### [ASSIGNMENT]
In your copy, leave out the pictures and output only the lines from the one holding "Where should I" through the end of the data below, exactly.

Records contained in a dataset:

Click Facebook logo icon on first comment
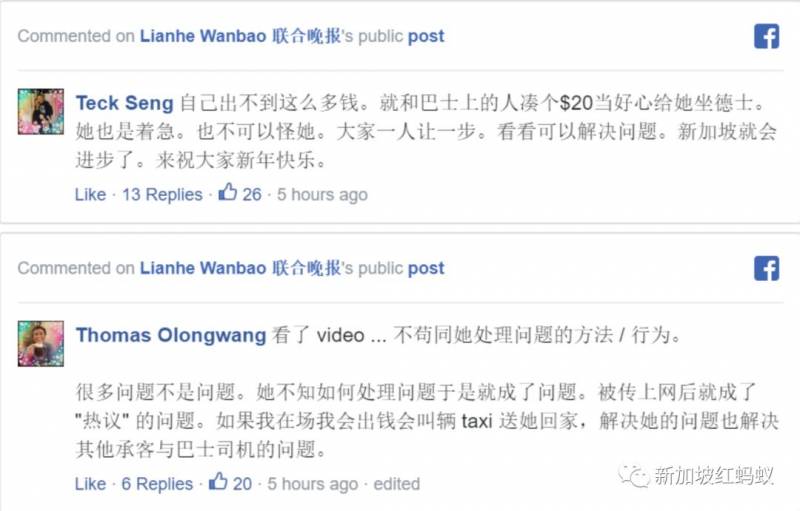The height and width of the screenshot is (511, 800). (x=766, y=36)

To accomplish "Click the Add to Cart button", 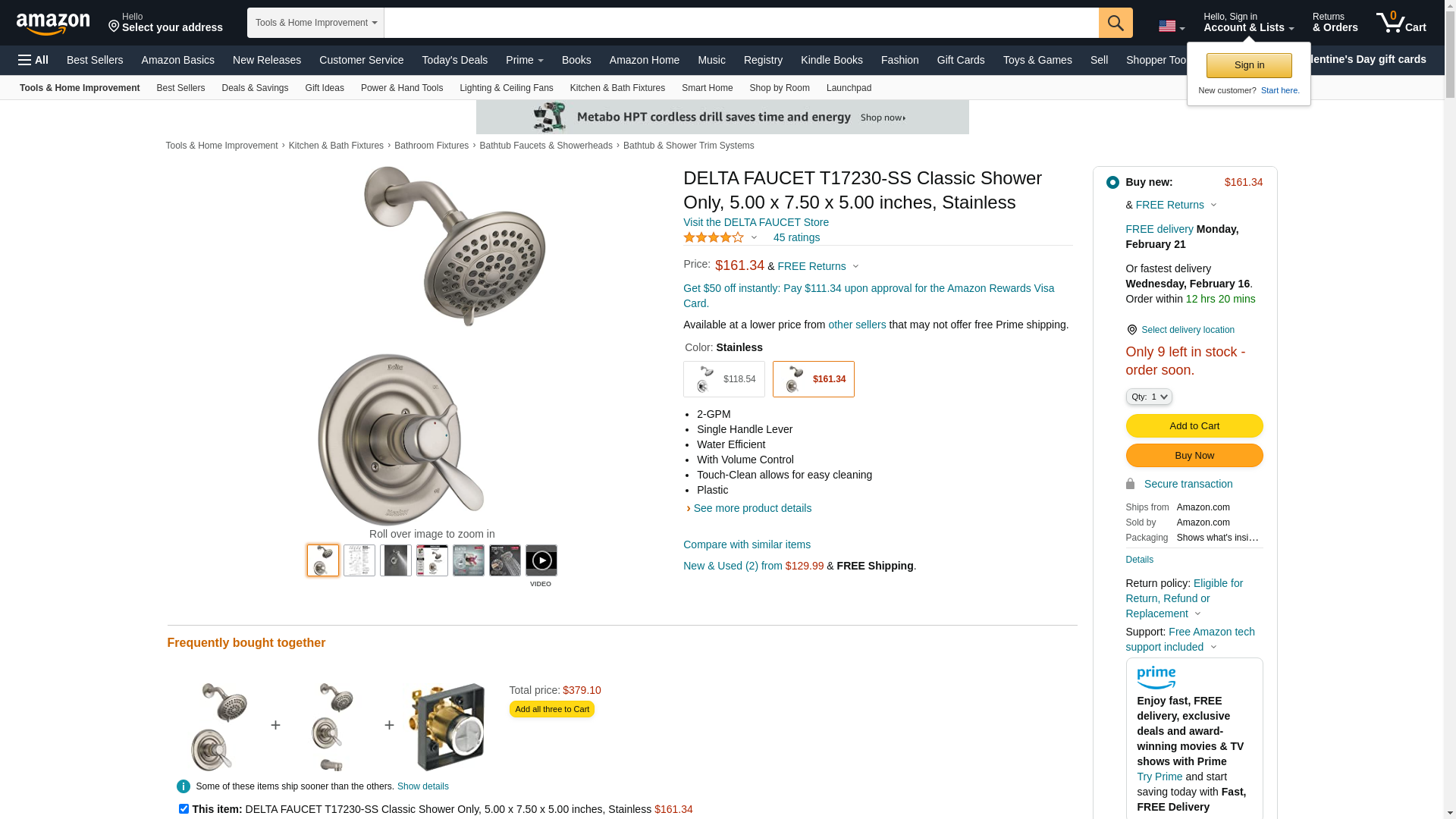I will coord(1194,426).
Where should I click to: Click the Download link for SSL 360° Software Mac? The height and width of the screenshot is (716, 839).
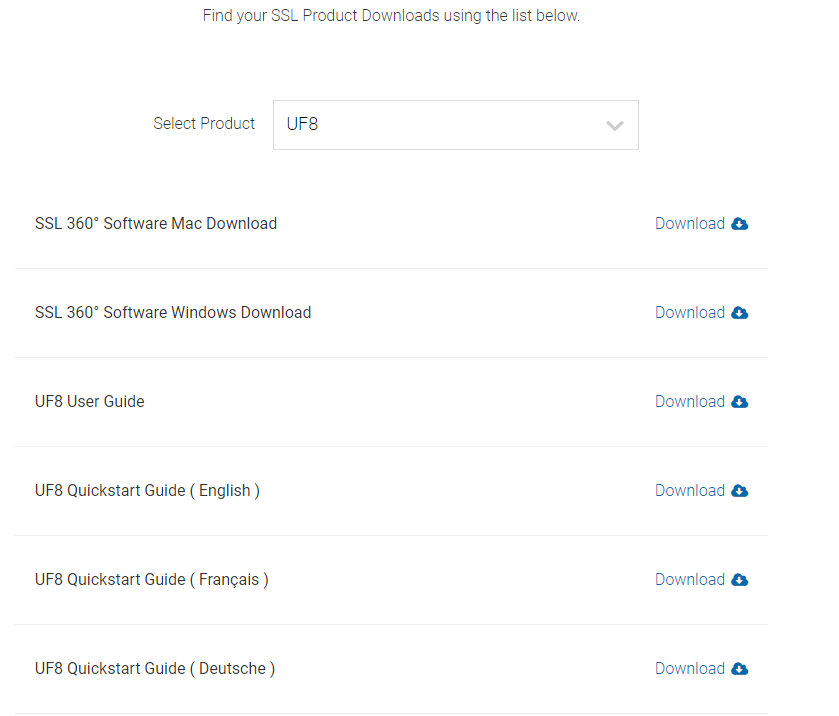coord(690,223)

### [WRITTEN RESPONSE]
Where should I click to: Click the Download link for SSL 360° Software Mac? The height and width of the screenshot is (716, 839).
coord(690,223)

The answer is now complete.